SOURCE MATERIAL below:

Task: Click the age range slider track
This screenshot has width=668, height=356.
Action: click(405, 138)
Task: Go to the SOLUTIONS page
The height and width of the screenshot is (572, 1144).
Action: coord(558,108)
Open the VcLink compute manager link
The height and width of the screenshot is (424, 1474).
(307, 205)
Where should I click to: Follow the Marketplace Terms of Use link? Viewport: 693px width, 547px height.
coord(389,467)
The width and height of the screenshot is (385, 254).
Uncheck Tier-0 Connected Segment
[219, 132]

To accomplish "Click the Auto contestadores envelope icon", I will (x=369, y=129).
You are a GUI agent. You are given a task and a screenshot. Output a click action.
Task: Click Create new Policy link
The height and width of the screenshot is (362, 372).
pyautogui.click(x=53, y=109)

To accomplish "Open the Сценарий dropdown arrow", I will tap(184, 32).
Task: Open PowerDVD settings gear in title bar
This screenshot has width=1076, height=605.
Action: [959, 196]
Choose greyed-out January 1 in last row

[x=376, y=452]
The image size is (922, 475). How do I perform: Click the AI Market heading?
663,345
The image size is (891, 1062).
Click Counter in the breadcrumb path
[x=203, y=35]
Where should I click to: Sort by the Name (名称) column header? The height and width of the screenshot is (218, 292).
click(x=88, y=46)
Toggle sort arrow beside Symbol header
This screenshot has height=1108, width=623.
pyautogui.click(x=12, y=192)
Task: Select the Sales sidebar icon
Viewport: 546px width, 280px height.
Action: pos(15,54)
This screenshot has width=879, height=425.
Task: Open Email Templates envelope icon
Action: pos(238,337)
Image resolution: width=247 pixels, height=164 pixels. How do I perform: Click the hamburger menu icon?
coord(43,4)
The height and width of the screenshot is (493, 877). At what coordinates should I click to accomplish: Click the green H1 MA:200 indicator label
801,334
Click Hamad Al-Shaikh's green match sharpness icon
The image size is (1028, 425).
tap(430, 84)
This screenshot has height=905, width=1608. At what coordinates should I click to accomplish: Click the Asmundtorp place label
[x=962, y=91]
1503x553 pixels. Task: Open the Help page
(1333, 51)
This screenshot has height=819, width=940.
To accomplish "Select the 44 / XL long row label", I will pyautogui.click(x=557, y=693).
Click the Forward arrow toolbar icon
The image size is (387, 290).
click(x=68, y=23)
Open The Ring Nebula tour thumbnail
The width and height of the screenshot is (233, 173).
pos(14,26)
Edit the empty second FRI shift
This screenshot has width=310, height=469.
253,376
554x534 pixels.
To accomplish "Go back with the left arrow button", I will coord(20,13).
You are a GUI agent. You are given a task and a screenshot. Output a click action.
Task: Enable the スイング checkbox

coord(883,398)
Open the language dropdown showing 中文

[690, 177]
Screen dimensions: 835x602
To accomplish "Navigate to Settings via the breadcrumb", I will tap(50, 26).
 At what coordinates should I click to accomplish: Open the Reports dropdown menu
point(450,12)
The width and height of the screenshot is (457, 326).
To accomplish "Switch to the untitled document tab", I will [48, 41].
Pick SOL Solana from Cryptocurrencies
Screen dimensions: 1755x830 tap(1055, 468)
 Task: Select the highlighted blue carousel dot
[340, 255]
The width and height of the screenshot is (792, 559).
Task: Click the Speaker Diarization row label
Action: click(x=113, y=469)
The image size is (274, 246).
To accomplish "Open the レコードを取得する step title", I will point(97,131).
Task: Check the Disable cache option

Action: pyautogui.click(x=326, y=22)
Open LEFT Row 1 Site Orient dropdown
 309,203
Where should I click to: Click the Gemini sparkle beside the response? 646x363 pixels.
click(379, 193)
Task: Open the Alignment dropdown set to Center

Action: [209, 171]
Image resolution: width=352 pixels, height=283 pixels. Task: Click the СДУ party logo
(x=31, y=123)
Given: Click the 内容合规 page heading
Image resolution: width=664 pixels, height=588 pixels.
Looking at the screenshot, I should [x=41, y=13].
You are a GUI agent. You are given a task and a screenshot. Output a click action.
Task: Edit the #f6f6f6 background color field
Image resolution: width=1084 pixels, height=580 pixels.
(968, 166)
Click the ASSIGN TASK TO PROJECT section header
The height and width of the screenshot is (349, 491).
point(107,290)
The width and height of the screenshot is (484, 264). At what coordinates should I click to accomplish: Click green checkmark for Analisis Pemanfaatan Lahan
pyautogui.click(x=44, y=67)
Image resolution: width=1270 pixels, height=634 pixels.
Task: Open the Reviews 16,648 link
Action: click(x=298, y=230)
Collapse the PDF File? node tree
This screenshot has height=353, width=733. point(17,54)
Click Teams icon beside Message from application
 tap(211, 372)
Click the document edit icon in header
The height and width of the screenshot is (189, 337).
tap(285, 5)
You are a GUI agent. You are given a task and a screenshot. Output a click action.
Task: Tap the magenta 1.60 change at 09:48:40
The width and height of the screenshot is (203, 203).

End of SOURCE MATERIAL.

Reproduce all of the entries verbatim.

- [SOLUTION]
Task: Click the age range slider track
This screenshot has width=668, height=356.
Action: click(405, 138)
Task: Go to the SOLUTIONS page
The height and width of the screenshot is (572, 1144).
Action: coord(558,108)
Open the VcLink compute manager link
The height and width of the screenshot is (424, 1474).
(307, 205)
Where should I click to: Follow the Marketplace Terms of Use link? Viewport: 693px width, 547px height.
coord(389,467)
The width and height of the screenshot is (385, 254).
Uncheck Tier-0 Connected Segment
[219, 132]

To accomplish "Click the Auto contestadores envelope icon", I will (x=369, y=129).
You are a GUI agent. You are given a task and a screenshot. Output a click action.
Task: Click Create new Policy link
The height and width of the screenshot is (362, 372).
pyautogui.click(x=53, y=109)

To accomplish "Open the Сценарий dropdown arrow", I will tap(184, 32).
Task: Open PowerDVD settings gear in title bar
This screenshot has width=1076, height=605.
Action: [959, 196]
Choose greyed-out January 1 in last row

[x=376, y=452]
The image size is (922, 475). How do I perform: Click the AI Market heading?
663,345
The image size is (891, 1062).
Click Counter in the breadcrumb path
[x=203, y=35]
Where should I click to: Sort by the Name (名称) column header? The height and width of the screenshot is (218, 292).
click(x=88, y=46)
Toggle sort arrow beside Symbol header
This screenshot has height=1108, width=623.
pyautogui.click(x=12, y=192)
Task: Select the Sales sidebar icon
Viewport: 546px width, 280px height.
Action: pos(15,54)
This screenshot has width=879, height=425.
Task: Open Email Templates envelope icon
Action: pos(238,337)
Image resolution: width=247 pixels, height=164 pixels. How do I perform: Click the hamburger menu icon?
coord(43,4)
The height and width of the screenshot is (493, 877). At what coordinates should I click to accomplish: Click the green H1 MA:200 indicator label
801,334
Click Hamad Al-Shaikh's green match sharpness icon
The image size is (1028, 425).
tap(430, 84)
This screenshot has height=905, width=1608. At what coordinates should I click to accomplish: Click the Asmundtorp place label
[x=962, y=91]
1503x553 pixels. Task: Open the Help page
(1333, 51)
This screenshot has height=819, width=940.
To accomplish "Select the 44 / XL long row label", I will pyautogui.click(x=557, y=693).
Click the Forward arrow toolbar icon
The image size is (387, 290).
click(x=68, y=23)
Open The Ring Nebula tour thumbnail
The width and height of the screenshot is (233, 173).
pos(14,26)
Edit the empty second FRI shift
This screenshot has width=310, height=469.
253,376
554x534 pixels.
To accomplish "Go back with the left arrow button", I will coord(20,13).
You are a GUI agent. You are given a task and a screenshot. Output a click action.
Task: Enable the スイング checkbox

coord(883,398)
Open the language dropdown showing 中文

[690, 177]
Screen dimensions: 835x602
To accomplish "Navigate to Settings via the breadcrumb", I will tap(50, 26).
 At what coordinates should I click to accomplish: Open the Reports dropdown menu
point(450,12)
The width and height of the screenshot is (457, 326).
To accomplish "Switch to the untitled document tab", I will [48, 41].
Pick SOL Solana from Cryptocurrencies
Screen dimensions: 1755x830 tap(1055, 468)
 Task: Select the highlighted blue carousel dot
[340, 255]
The width and height of the screenshot is (792, 559).
Task: Click the Speaker Diarization row label
Action: click(x=113, y=469)
The image size is (274, 246).
To accomplish "Open the レコードを取得する step title", I will point(97,131).
Task: Check the Disable cache option

Action: pyautogui.click(x=326, y=22)
Open LEFT Row 1 Site Orient dropdown
 309,203
Where should I click to: Click the Gemini sparkle beside the response? 646x363 pixels.
click(379, 193)
Task: Open the Alignment dropdown set to Center

Action: [209, 171]
Image resolution: width=352 pixels, height=283 pixels. Task: Click the СДУ party logo
(x=31, y=123)
Given: Click the 内容合规 page heading
Image resolution: width=664 pixels, height=588 pixels.
Looking at the screenshot, I should [x=41, y=13].
You are a GUI agent. You are given a task and a screenshot. Output a click action.
Task: Edit the #f6f6f6 background color field
Image resolution: width=1084 pixels, height=580 pixels.
(968, 166)
Click the ASSIGN TASK TO PROJECT section header
The height and width of the screenshot is (349, 491).
point(107,290)
The width and height of the screenshot is (484, 264). At what coordinates should I click to accomplish: Click green checkmark for Analisis Pemanfaatan Lahan
pyautogui.click(x=44, y=67)
Image resolution: width=1270 pixels, height=634 pixels.
Task: Open the Reviews 16,648 link
Action: click(x=298, y=230)
Collapse the PDF File? node tree
This screenshot has height=353, width=733. point(17,54)
Click Teams icon beside Message from application
 tap(211, 372)
Click the document edit icon in header
The height and width of the screenshot is (189, 337).
tap(285, 5)
You are a GUI agent. You are given a task and a screenshot. Output a click action.
Task: Tap the magenta 1.60 change at 09:48:40
The width and height of the screenshot is (203, 203).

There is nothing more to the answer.